Saved data entries
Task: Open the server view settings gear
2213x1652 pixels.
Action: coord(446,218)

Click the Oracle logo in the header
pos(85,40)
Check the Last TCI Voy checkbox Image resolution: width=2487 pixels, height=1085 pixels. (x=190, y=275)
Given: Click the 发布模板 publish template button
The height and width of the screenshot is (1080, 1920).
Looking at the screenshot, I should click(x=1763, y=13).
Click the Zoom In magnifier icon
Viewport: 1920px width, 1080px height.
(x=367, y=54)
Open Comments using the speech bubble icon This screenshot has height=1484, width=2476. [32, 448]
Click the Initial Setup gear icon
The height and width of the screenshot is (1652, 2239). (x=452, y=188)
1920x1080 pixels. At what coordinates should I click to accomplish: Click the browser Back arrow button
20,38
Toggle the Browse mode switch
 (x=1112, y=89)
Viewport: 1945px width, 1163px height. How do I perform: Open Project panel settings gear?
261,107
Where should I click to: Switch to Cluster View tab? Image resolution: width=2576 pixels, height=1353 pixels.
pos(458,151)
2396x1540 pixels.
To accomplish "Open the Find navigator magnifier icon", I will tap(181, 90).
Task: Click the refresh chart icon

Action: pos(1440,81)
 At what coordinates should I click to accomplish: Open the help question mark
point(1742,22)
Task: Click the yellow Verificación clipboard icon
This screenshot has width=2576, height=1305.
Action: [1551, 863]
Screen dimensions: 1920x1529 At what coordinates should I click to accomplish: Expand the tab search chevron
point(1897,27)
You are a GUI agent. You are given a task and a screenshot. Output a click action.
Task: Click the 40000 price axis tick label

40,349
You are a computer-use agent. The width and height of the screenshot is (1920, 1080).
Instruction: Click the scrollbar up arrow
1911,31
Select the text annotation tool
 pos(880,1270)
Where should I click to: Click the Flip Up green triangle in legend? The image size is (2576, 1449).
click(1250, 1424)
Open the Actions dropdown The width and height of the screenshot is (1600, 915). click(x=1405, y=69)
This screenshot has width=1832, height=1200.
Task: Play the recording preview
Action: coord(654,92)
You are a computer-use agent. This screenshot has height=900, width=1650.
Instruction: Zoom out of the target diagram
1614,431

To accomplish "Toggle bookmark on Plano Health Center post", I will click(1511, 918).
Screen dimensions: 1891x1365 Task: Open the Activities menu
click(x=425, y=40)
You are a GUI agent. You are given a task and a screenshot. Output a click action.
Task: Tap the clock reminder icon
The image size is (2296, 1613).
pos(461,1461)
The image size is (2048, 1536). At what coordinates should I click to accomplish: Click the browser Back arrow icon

--- Goal of the exercise ---
Nothing but a number is expected: how many lines in the data above hold the word "computer".

--- Output for this exercise ---
2